Ellie Goulding on fame, gym obsessions and ‘debilitating’ panic attacks


By Jennifer McShane
15th Aug 2021
Ellie Goulding on fame, gym obsessions and ‘debilitating’ panic attacks

We are quick to judge those in the public eye for seemingly having it all. We scoff when they ask for privacy and even more so when they announce news on their terms in an attempt to control the narrative. Fame can be suffocating as singer Ellie Goulding knows all too well.

Goulding revealed she suffered “debilitating” panic attacks and an addiction to exercise at the height of her fame.

The singer who recently had her first child with husband Caspar Jopling has shared details of her struggle with mental health in her new book, Fitter. Calmer. Stronger (out September 2nd).

“My low days used to be ridiculously low. I just couldn’t find a way out of them. I often felt as if I was failing because when I felt down I wasn’t being productive,” she said.

“My 20s felt like a combination of complete euphoria and utter terror. My main thoughts seemed to run like this: This isn’t real. Is this real? I don’t deserve this! This is a complete fluke. Did they get the wrong person?”

She also said her gruelling schedule of TV shows, interviews and travelling to “three different countries in one day” left her suffering “debilitating panic attacks.”

“It was like being strapped to a space shuttle. I was performing live on TV, going to awards ceremonies and sometimes flying to three countries in a day.”

It was, she says, a “dream career” but she said her panic attacks began slowly, and writes of experiencing a panic attack on a photoshoot and a live TV show, which she still cannot watch back. “To this day, I have never watched that show back. I’m scared I will spot the terror in my eyes,” she continued, according to The Sun.

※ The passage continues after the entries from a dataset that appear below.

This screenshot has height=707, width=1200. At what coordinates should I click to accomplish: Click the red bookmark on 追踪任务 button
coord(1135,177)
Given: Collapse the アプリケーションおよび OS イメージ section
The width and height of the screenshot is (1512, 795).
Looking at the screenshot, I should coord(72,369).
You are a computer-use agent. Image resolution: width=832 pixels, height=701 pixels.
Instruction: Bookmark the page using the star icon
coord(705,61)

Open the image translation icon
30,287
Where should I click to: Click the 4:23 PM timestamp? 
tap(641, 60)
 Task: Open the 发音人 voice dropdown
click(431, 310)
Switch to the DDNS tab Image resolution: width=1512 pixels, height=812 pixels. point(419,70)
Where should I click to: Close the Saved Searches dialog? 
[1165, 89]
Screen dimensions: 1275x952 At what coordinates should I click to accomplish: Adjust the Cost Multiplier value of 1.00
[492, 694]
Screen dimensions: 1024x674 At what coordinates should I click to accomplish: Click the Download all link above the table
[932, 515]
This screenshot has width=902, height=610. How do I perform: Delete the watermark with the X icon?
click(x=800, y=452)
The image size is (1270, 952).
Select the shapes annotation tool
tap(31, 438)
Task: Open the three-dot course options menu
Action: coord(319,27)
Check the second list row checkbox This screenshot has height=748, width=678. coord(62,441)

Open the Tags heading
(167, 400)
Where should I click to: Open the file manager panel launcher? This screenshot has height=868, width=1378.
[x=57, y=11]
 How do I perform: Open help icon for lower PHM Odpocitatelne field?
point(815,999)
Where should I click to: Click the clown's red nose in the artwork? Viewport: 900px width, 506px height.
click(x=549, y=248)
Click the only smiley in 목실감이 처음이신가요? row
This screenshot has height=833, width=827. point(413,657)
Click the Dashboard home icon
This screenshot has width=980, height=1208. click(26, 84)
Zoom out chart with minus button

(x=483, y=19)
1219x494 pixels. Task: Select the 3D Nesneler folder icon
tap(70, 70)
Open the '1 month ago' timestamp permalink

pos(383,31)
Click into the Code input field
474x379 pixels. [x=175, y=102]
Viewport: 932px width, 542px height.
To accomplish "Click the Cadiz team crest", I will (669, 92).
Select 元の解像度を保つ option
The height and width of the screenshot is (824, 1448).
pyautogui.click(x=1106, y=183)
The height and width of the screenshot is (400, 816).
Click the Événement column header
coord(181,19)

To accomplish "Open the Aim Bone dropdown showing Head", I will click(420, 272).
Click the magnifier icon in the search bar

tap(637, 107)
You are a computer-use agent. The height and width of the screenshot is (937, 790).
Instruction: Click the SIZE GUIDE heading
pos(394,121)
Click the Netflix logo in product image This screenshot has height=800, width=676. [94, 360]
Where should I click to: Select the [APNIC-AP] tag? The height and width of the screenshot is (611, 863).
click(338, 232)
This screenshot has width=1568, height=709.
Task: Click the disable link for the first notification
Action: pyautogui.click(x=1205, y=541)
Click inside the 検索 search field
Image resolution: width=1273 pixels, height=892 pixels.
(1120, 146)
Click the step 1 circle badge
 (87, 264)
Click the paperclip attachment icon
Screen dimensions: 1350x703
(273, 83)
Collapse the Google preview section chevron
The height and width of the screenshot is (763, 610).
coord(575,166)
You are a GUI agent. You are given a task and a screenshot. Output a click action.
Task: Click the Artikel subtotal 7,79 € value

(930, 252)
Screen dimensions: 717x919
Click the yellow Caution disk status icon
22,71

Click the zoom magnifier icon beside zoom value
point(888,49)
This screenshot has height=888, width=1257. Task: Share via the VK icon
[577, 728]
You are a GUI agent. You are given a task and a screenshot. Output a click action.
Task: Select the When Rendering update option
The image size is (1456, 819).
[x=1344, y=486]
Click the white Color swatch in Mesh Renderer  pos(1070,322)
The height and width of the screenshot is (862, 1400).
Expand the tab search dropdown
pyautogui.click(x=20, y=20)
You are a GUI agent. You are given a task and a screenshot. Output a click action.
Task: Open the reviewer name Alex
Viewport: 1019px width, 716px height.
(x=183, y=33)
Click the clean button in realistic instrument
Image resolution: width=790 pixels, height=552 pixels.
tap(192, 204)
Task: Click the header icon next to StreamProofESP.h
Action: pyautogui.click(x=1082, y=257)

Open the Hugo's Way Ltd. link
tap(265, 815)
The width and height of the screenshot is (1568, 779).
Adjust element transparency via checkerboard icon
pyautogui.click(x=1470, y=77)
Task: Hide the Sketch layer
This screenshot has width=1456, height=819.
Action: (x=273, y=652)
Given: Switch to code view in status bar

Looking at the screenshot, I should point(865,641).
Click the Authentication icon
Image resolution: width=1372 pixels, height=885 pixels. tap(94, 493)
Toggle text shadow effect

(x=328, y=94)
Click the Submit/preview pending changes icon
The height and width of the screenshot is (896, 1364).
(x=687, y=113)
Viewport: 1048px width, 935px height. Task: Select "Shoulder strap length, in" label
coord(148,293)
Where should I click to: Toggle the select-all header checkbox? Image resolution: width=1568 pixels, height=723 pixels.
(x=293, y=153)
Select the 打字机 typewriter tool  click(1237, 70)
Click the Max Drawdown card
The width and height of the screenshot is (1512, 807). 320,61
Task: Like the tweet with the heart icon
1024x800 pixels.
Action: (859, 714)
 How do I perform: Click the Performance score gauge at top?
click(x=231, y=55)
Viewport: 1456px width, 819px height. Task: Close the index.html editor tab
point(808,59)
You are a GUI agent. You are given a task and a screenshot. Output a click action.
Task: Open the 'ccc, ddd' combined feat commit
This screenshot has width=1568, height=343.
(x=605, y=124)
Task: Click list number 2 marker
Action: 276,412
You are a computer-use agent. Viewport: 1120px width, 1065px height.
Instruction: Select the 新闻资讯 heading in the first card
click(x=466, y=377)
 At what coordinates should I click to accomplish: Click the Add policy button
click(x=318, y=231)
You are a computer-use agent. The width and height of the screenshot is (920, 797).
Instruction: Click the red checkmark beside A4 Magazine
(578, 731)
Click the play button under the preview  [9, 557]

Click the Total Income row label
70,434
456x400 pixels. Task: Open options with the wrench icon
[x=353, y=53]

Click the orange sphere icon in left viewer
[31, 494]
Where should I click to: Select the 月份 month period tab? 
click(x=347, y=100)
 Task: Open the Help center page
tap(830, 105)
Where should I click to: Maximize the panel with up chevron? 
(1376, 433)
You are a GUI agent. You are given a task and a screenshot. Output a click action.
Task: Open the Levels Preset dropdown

She said she felt shame and confusion over her ability to cope, she received cognitive behavioural therapy, which she says was life-changing.

Her sanctuary became the gym, but this proved to be another extension of a coping method, leading to a poor diet and what she calls “an obsession” with counting calories.

It seemed that all I could think about was when my next workout was going to be. It became my prison.

“I didn’t realise it at the time, but I was using exercise as a crutch. I couldn’t control many things around me, but I could control how much I exercised. Exercising too much led me to start eating poorly.”

“Rather than seeing food as fuel and making wise decisions, I’d eat rubbish and think I could just burn off the calories. In my case, it wasn’t about weight and being super-thin, it was about distracting myself from how I felt.”

Her new book candidly reveals the step stones to her mental health journey as it is now.